In contrast to their external behavior, people want to be challenged and they are willing and wanting to do more.  However, they will not automatically give you their discretionary effort unless they have earned your trust and respect first.  Without it, they will only give you the value of what they think their time is worth.  Becoming interested in what people are doing, acknowledging their performance and treating them with respect is at the core of an instant turnaround.

When people become engaged and their achievements are recognized they will take ownership of their operation.  OEE results will improve as employees suggest ways to improve their processes and strive to achieve new goals.  None of this will happen unless the executives and senior management team take an active role to become part of the action.

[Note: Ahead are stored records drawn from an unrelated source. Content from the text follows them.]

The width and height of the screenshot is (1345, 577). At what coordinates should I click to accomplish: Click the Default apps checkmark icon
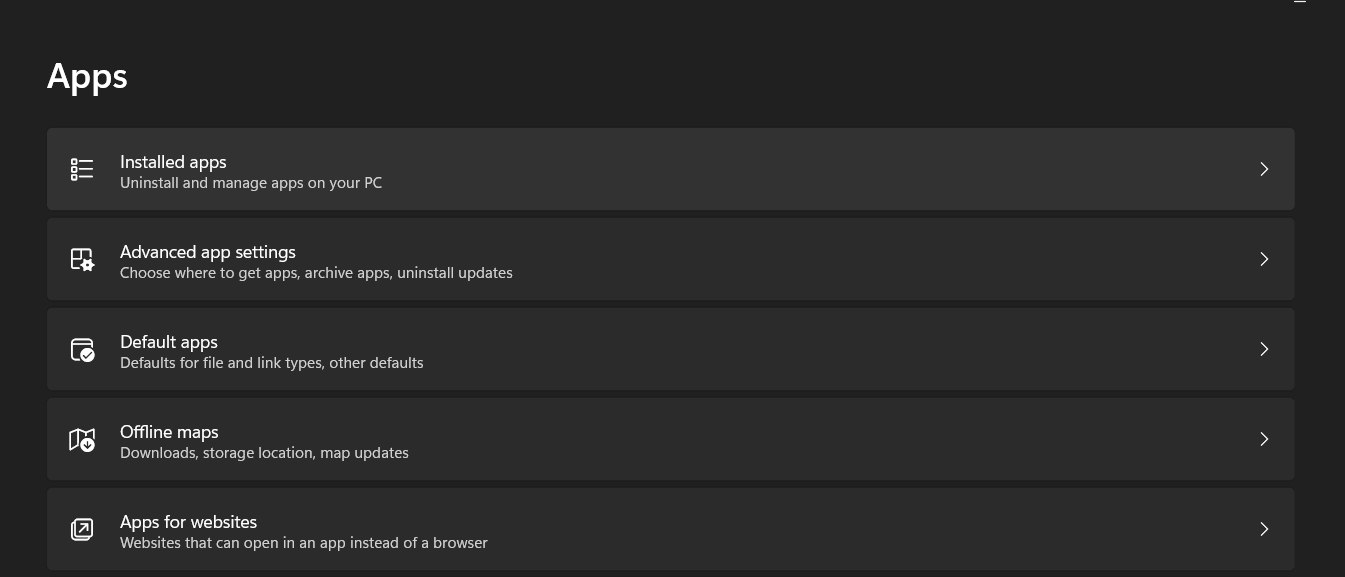tap(82, 349)
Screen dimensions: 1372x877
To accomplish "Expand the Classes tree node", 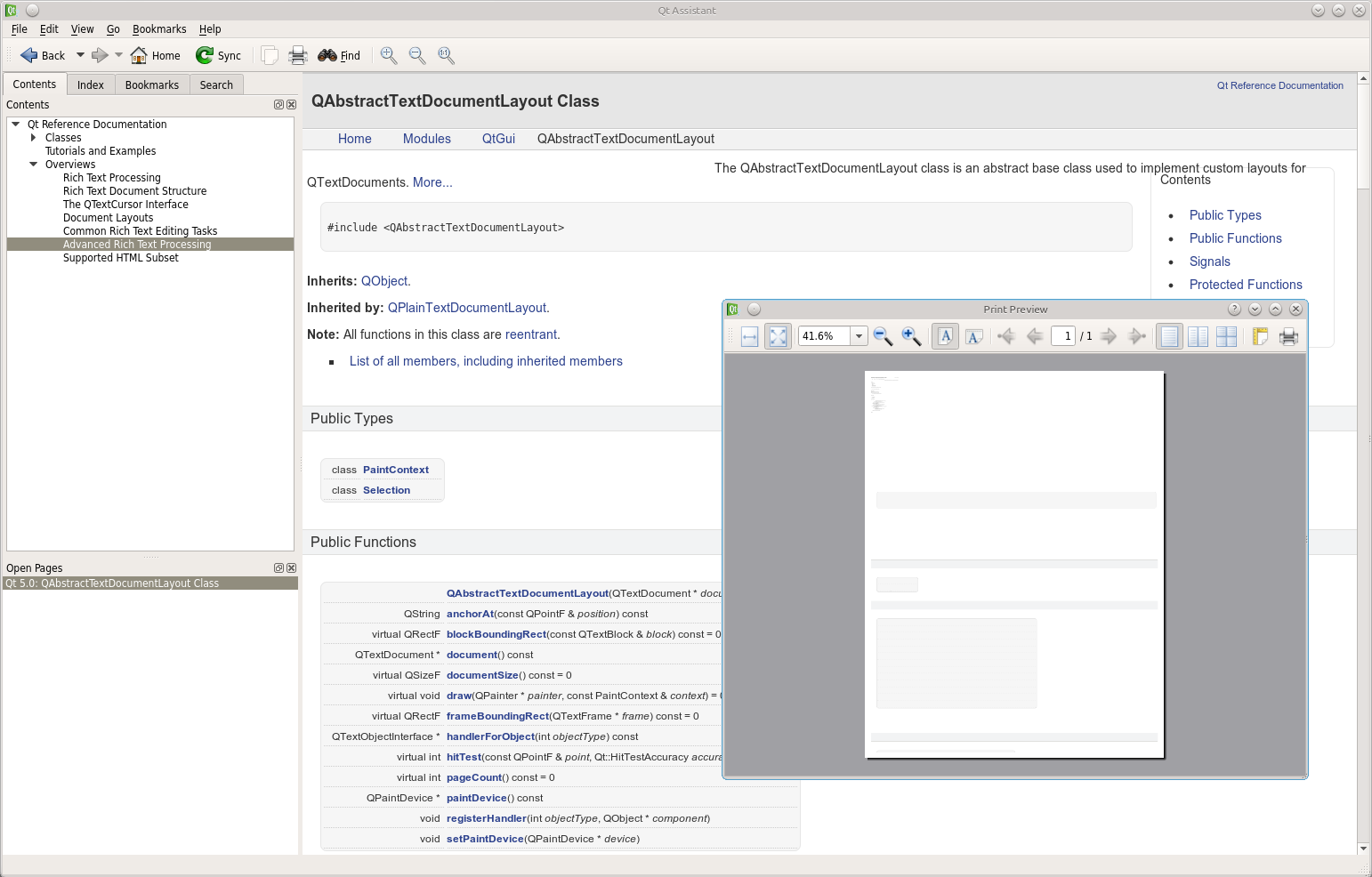I will point(34,138).
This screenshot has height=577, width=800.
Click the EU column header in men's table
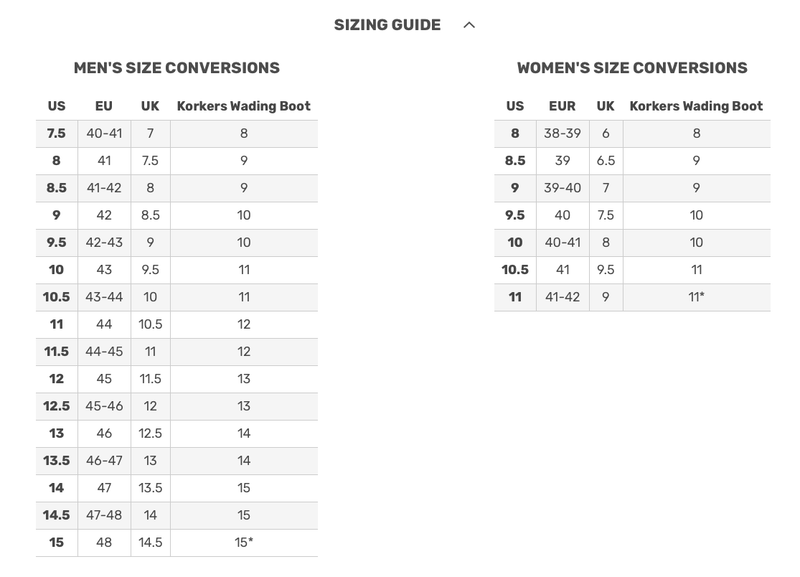tap(100, 103)
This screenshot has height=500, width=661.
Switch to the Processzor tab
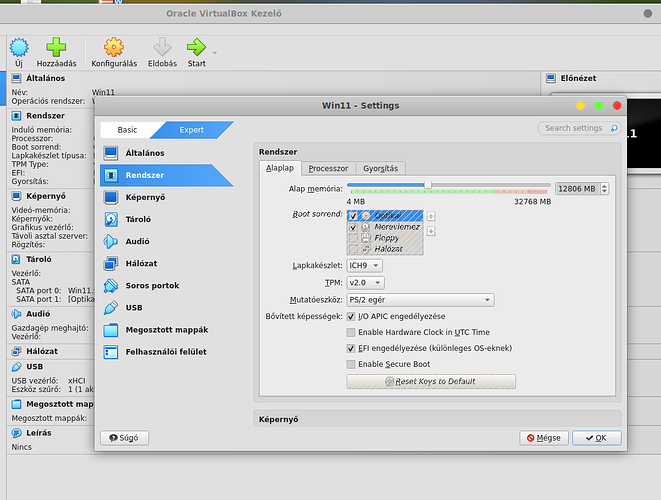328,168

How to get your Instant Turnaround

We just completed a review of Instant Turnaround:  Getting people excited about coming to work and working hardby Harry Paul and Ross Reck, PH.D.  You will learn how to tap into and harness the discretionary effort of everyone on your team.  This book tells a story that reveals how your leadership style and that of your front line management team affects and directly impacts the performance of your team.  This leadership style works.  A lean culture is dependent on the engagement and effective interactions of all of your employees – including the executive management.  This book teaches a simple yet powerful strategy to tap into and harness the discretionary effort that every employee is wanting and willing to give – if the conditions are right.

Get it now: Instant Turnaround!: Getting People Excited About Coming to Work and Working Hard

What is your leadership style?

A true leader is and holds people accountable, works with integrity, is approachable, listens, inspires, smiles, and even knows how to have fun.  The list of leadership traits and characteristics is long and many great leaders would count themselves as falling short on many of them.  If your team shares mutual respect and trust, you are working in great company.  If your team fears you, why should they stay?  Remember, most people want to belong to a winning team!  If you manage by walking around (MBWA), you will certainly have an opportunity to communicate your praise and expectations to your team.  They will respond in kind!